ÉNONCÉ 1: D'après le texte à lire, combien de temps a-t-il fallu pour défaire la Haute Autorité et mettre en place la CNCL ?
ÉNONCÉ 2: Écrivez la suite du texte sur la CNCL, à partir de sa dernière phrase.
:: TEXTE À LIRE ::
Autant de questions, de périls, qu’il ne faudrait pas sous-estimer, mais devant lesquelles les pouvoirs publics possèdent quelques remèdes.
Le coma de la CNCL ne doit pas être abrégé. Entreprises de communication privées de tutelle, professionnels en quête d’un interlocuteur, l’audiovisuel livré à lui-même… Comme il serait tentant d’écourter l’interrègne en créant très vite un nouvelle instance. Quitte à modifier les seuls articles de la loi Léotard régissant la CNCL. Pourtant l’accélération, possible, n’est pas opportune. Souvenons-nous qu’il a fallu neuf mois pour défaire la Haute Autorité et installer la CNCL, même si l’ambition n’allait pas jusqu’à la consacrer dans la Constitution.
Si quelques mois peuvent être gagnés en découplant réforme législative et réforme constitutionnelle, il est exclu que l’institution créée par voie législative ne soit pas exactement celle que l’on trouvera plus tard dans la Constitution. Il ne s’agit pas d’inventer une nouvelle instance de régulation – la troisième – mais d’instituer la dernière, celle qui gouvernera l’audiovisuel du vingt et unième siècle. Peut-on donner naissance à un grand corps de l’Etat sans une large concertation, sans une réflexion nourrie ? Certes non. Autant dire donc que la nouvelle autorité ne sera pas installée avant de nombreux mois.
La durée incompressible de l’interrègne pose le problème de sa gestion. Nous avons connu de mars à octobre 1986 une situation comparable : la Haute Autorité, investie, comme la CNCL aujourd’hui, de deux missions _ respect des cahiers des charges et octroi des autorisations, _ s’était bornée à expédier les affaires courantes. La CNCL, dont les attributions sont plus larges encore, alignera-t-elle son comportement sur celui de la Haute Autorité ? Certes, elle manque de la crédibilité nécessaire pour imposer une discipline aux opérateurs mais parait déterminée à faire pleinement usage, jusqu’au bout, de ses prérogatives en matière d’autorisation. En d’autres termes, il est à craindre qu’elle en fasse à la fois trop et pas assez.
Il faudrait surestimer le légalisme des opérateurs – ou sous-estimer leur rouerie – pour attendre d’eux qu’ils respectent les prescriptions d’une CNCL déconsidérée, en sursis. S’agissant de maintenir une discipline, l’exécutif peut cependant se substituer pour une large part à une CNCL défaillante. Car, s’il n’a jamais fait usage des prérogatives qui lui sont reconnues par la loi Léotard, il est loin d’être désarmé. N’a- t-il pas la faculté (notamment, articles 77 à 79) de requérir, via ses procureurs, indépendamment de la CNCL, des sanctions contre tout opérateur privé qui transgresserait ses engagements ? La confiscation des installations est parfois même encourue. Elle est même couramment infligée aux petites radios privées.
:::
:: DONNÉES FOURNIES ::
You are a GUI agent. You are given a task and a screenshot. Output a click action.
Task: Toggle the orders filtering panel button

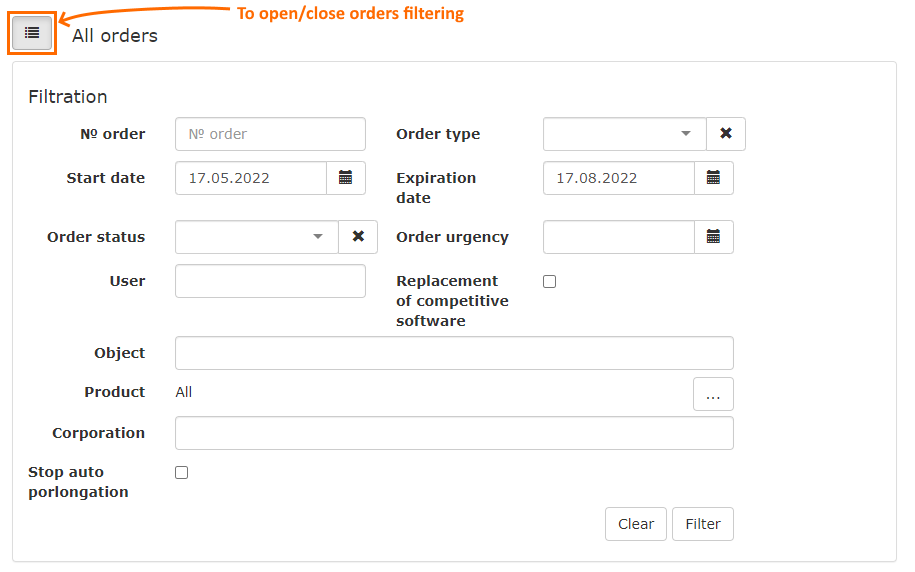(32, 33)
:::
:: DONNÉES FOURNIES ::
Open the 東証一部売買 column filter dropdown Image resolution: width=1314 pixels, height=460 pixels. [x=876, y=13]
:::
RÉPONSE 1: Neuf mois.

RÉPONSE 2:
A chacun son excès. La Haute Autorité avait peut-être par trop anticipé sur sa disparition. La CNCL semble au contraire galvanisée par sa condamnation. Elle multiplie les appels d’offres : radios privées parisiennes, dont on sait qu’elles préfigurent souvent les réseaux nationaux, télévisions locales, extension des réseaux de la 6 et de la 5. Pourquoi cette frénésie subite après plusieurs mois d’attentisme ?
Le PAF figé pour dix ans ?
Les choix antérieurs de la CNCL lui ont valu des reproches de tous bords. Si elle poursuivait avec le même manque de rigueur ce qui a tout l’air d’une entreprise de saturation des fréquences disponibles, les pouvoirs publics ne seraient pas démunis, il est vrai, pour tempérer les ardeurs de la CNCL : » gel » des fréquences ou nouveaux décrets d’application de la loi Léotard. En outre, il pourrait utilement être rappelé que trois autorités sont à même de remettre en cause des autorisations délivrées » à la sauvette » : la future autorité, le Conseil d’Etat, juridiction d’appel de la CNCL, enfin le législateur lui-même.
Quel sort faut-il réserver à des autorisations délivrées par une CNCL illégitime, et en nombre tel que l’espace hertzien s’en trouve quasiment saturé ? La CNCL a réussi le tour de force de figer en douze mois le PAF pour dix ans. En droit. En fait, pour beaucoup plus longtemps, si on tient compte du caractère irréversible qu’auront alors les situations acquises. A-t-on suffisamment conscience que les autorisations survivent à l’organisme qui les a octroyées ? La future instance héritera-t-elle d’un spectre intégralement attribué et faut-il entériner le fait accompli ?
Sans doute un nouveau bouleversement audiovisuel n’est-il pas de saison, mais une recomposition n’est pas pour autant hors d’atteinte.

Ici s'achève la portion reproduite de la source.